--- INFORMATION SHOWN Enclosed Below ---

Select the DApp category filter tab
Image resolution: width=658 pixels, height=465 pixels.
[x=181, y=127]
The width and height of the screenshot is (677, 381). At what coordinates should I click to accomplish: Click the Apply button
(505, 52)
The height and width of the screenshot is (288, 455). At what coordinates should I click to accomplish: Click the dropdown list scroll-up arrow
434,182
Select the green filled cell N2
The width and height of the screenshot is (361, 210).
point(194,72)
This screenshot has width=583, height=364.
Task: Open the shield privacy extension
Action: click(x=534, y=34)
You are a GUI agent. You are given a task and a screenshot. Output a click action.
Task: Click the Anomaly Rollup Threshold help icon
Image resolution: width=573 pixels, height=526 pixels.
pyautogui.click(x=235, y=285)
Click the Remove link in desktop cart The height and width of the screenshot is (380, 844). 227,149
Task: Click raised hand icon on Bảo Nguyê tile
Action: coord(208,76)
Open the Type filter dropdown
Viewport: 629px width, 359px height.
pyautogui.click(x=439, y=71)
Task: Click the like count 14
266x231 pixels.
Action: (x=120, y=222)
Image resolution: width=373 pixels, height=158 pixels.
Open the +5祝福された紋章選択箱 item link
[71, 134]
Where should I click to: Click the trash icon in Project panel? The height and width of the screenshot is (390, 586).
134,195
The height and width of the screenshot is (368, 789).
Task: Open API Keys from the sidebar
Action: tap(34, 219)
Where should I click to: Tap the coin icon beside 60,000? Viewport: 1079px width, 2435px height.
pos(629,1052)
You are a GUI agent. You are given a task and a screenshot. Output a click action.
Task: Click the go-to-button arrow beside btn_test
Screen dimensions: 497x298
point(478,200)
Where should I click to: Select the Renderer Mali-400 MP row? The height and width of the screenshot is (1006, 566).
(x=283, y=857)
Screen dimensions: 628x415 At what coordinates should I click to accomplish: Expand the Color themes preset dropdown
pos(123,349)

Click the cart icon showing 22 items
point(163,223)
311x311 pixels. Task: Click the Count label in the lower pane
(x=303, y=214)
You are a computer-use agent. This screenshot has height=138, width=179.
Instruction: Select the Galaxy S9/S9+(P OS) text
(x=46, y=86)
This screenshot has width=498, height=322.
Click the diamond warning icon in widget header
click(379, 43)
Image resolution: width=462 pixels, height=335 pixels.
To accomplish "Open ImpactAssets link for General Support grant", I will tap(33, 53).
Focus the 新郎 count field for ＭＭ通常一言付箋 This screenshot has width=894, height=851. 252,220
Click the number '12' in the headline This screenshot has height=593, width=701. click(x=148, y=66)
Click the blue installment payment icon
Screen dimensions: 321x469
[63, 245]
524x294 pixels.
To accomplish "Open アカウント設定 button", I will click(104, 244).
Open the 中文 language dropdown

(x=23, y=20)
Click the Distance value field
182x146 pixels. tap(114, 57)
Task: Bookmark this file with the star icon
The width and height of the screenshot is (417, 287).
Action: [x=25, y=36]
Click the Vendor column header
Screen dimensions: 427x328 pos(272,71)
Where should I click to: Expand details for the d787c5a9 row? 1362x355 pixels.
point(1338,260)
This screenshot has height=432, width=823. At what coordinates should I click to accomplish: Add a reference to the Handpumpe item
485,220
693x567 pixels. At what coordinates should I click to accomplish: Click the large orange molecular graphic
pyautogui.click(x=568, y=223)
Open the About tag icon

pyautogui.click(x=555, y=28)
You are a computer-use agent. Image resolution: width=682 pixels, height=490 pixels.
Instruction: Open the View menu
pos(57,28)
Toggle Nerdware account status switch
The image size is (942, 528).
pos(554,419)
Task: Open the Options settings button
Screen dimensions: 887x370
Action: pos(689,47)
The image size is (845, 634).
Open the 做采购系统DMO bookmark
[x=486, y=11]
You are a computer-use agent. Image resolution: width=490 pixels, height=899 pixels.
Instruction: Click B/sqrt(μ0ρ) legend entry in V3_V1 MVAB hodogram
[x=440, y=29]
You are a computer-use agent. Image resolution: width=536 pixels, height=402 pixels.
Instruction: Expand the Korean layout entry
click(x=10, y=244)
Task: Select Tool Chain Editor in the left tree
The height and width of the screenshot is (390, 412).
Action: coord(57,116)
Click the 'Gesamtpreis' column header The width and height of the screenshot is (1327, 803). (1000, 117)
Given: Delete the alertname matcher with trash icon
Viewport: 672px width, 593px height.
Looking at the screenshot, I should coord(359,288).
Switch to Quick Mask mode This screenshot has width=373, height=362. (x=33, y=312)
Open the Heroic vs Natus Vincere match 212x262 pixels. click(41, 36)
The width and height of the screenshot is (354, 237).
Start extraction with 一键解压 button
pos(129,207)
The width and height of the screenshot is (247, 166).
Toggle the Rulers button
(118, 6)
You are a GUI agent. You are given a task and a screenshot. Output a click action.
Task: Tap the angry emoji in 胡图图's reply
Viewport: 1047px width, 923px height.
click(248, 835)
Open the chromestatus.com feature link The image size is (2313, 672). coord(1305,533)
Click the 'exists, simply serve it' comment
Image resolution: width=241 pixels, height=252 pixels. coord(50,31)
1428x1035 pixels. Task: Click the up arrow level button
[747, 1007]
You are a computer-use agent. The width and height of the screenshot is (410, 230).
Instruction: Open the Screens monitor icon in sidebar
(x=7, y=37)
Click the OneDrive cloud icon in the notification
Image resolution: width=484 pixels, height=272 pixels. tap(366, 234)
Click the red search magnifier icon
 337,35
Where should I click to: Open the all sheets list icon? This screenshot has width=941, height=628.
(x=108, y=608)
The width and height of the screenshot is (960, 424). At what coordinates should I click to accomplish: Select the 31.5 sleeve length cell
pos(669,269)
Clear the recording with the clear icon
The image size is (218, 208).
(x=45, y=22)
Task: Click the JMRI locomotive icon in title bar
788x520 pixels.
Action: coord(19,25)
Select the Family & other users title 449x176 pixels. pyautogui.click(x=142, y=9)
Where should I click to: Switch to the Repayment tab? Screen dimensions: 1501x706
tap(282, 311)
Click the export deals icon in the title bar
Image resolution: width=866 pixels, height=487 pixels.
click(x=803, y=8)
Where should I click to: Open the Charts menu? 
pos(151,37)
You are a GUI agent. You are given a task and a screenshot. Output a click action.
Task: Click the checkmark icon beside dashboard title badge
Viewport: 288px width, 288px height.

--- End of Enclosed INFORMATION SHOWN ---

§ WORK ITEM:
Would you return each entry exactly as it reads?

§ TASK SOLUTION:
Select the DApp category filter tab
Image resolution: width=658 pixels, height=465 pixels.
[x=181, y=127]
The width and height of the screenshot is (677, 381). At what coordinates should I click to accomplish: Click the Apply button
(505, 52)
The height and width of the screenshot is (288, 455). At what coordinates should I click to accomplish: Click the dropdown list scroll-up arrow
434,182
Select the green filled cell N2
The width and height of the screenshot is (361, 210).
point(194,72)
This screenshot has width=583, height=364.
Task: Open the shield privacy extension
Action: click(x=534, y=34)
You are a GUI agent. You are given a task and a screenshot. Output a click action.
Task: Click the Anomaly Rollup Threshold help icon
Image resolution: width=573 pixels, height=526 pixels.
pyautogui.click(x=235, y=285)
Click the Remove link in desktop cart The height and width of the screenshot is (380, 844). 227,149
Task: Click raised hand icon on Bảo Nguyê tile
Action: coord(208,76)
Open the Type filter dropdown
Viewport: 629px width, 359px height.
pyautogui.click(x=439, y=71)
Task: Click the like count 14
266x231 pixels.
Action: (x=120, y=222)
Image resolution: width=373 pixels, height=158 pixels.
Open the +5祝福された紋章選択箱 item link
[71, 134]
Where should I click to: Click the trash icon in Project panel? The height and width of the screenshot is (390, 586).
134,195
The height and width of the screenshot is (368, 789).
Task: Open API Keys from the sidebar
Action: tap(34, 219)
Where should I click to: Tap the coin icon beside 60,000? Viewport: 1079px width, 2435px height.
pos(629,1052)
You are a GUI agent. You are given a task and a screenshot. Output a click action.
Task: Click the go-to-button arrow beside btn_test
Screen dimensions: 497x298
point(478,200)
Where should I click to: Select the Renderer Mali-400 MP row? The height and width of the screenshot is (1006, 566).
(x=283, y=857)
Screen dimensions: 628x415 At what coordinates should I click to accomplish: Expand the Color themes preset dropdown
pos(123,349)

Click the cart icon showing 22 items
point(163,223)
311x311 pixels. Task: Click the Count label in the lower pane
(x=303, y=214)
You are a computer-use agent. This screenshot has height=138, width=179.
Instruction: Select the Galaxy S9/S9+(P OS) text
(x=46, y=86)
This screenshot has width=498, height=322.
Click the diamond warning icon in widget header
click(379, 43)
Image resolution: width=462 pixels, height=335 pixels.
To accomplish "Open ImpactAssets link for General Support grant", I will tap(33, 53).
Focus the 新郎 count field for ＭＭ通常一言付箋 This screenshot has width=894, height=851. 252,220
Click the number '12' in the headline This screenshot has height=593, width=701. click(x=148, y=66)
Click the blue installment payment icon
Screen dimensions: 321x469
[63, 245]
524x294 pixels.
To accomplish "Open アカウント設定 button", I will click(104, 244).
Open the 中文 language dropdown

(x=23, y=20)
Click the Distance value field
182x146 pixels. tap(114, 57)
Task: Bookmark this file with the star icon
The width and height of the screenshot is (417, 287).
Action: [x=25, y=36]
Click the Vendor column header
Screen dimensions: 427x328 pos(272,71)
Where should I click to: Expand details for the d787c5a9 row? 1362x355 pixels.
point(1338,260)
This screenshot has height=432, width=823. At what coordinates should I click to accomplish: Add a reference to the Handpumpe item
485,220
693x567 pixels. At what coordinates should I click to accomplish: Click the large orange molecular graphic
pyautogui.click(x=568, y=223)
Open the About tag icon

pyautogui.click(x=555, y=28)
You are a computer-use agent. Image resolution: width=682 pixels, height=490 pixels.
Instruction: Open the View menu
pos(57,28)
Toggle Nerdware account status switch
The image size is (942, 528).
pos(554,419)
Task: Open the Options settings button
Screen dimensions: 887x370
Action: pos(689,47)
The image size is (845, 634).
Open the 做采购系统DMO bookmark
[x=486, y=11]
You are a computer-use agent. Image resolution: width=490 pixels, height=899 pixels.
Instruction: Click B/sqrt(μ0ρ) legend entry in V3_V1 MVAB hodogram
[x=440, y=29]
You are a computer-use agent. Image resolution: width=536 pixels, height=402 pixels.
Instruction: Expand the Korean layout entry
click(x=10, y=244)
Task: Select Tool Chain Editor in the left tree
The height and width of the screenshot is (390, 412).
Action: coord(57,116)
Click the 'Gesamtpreis' column header The width and height of the screenshot is (1327, 803). (1000, 117)
Given: Delete the alertname matcher with trash icon
Viewport: 672px width, 593px height.
Looking at the screenshot, I should coord(359,288).
Switch to Quick Mask mode This screenshot has width=373, height=362. (x=33, y=312)
Open the Heroic vs Natus Vincere match 212x262 pixels. click(41, 36)
The width and height of the screenshot is (354, 237).
Start extraction with 一键解压 button
pos(129,207)
The width and height of the screenshot is (247, 166).
Toggle the Rulers button
(118, 6)
You are a GUI agent. You are given a task and a screenshot. Output a click action.
Task: Tap the angry emoji in 胡图图's reply
Viewport: 1047px width, 923px height.
click(248, 835)
Open the chromestatus.com feature link The image size is (2313, 672). coord(1305,533)
Click the 'exists, simply serve it' comment
Image resolution: width=241 pixels, height=252 pixels. coord(50,31)
1428x1035 pixels. Task: Click the up arrow level button
[747, 1007]
You are a computer-use agent. The width and height of the screenshot is (410, 230).
Instruction: Open the Screens monitor icon in sidebar
(x=7, y=37)
Click the OneDrive cloud icon in the notification
Image resolution: width=484 pixels, height=272 pixels. tap(366, 234)
Click the red search magnifier icon
 337,35
Where should I click to: Open the all sheets list icon? This screenshot has width=941, height=628.
(x=108, y=608)
The width and height of the screenshot is (960, 424). At what coordinates should I click to accomplish: Select the 31.5 sleeve length cell
pos(669,269)
Clear the recording with the clear icon
The image size is (218, 208).
(x=45, y=22)
Task: Click the JMRI locomotive icon in title bar
788x520 pixels.
Action: coord(19,25)
Select the Family & other users title 449x176 pixels. pyautogui.click(x=142, y=9)
Where should I click to: Switch to the Repayment tab? Screen dimensions: 1501x706
tap(282, 311)
Click the export deals icon in the title bar
Image resolution: width=866 pixels, height=487 pixels.
click(x=803, y=8)
Where should I click to: Open the Charts menu? 
pos(151,37)
You are a GUI agent. You are given a task and a screenshot. Output a click action.
Task: Click the checkmark icon beside dashboard title badge
Viewport: 288px width, 288px height.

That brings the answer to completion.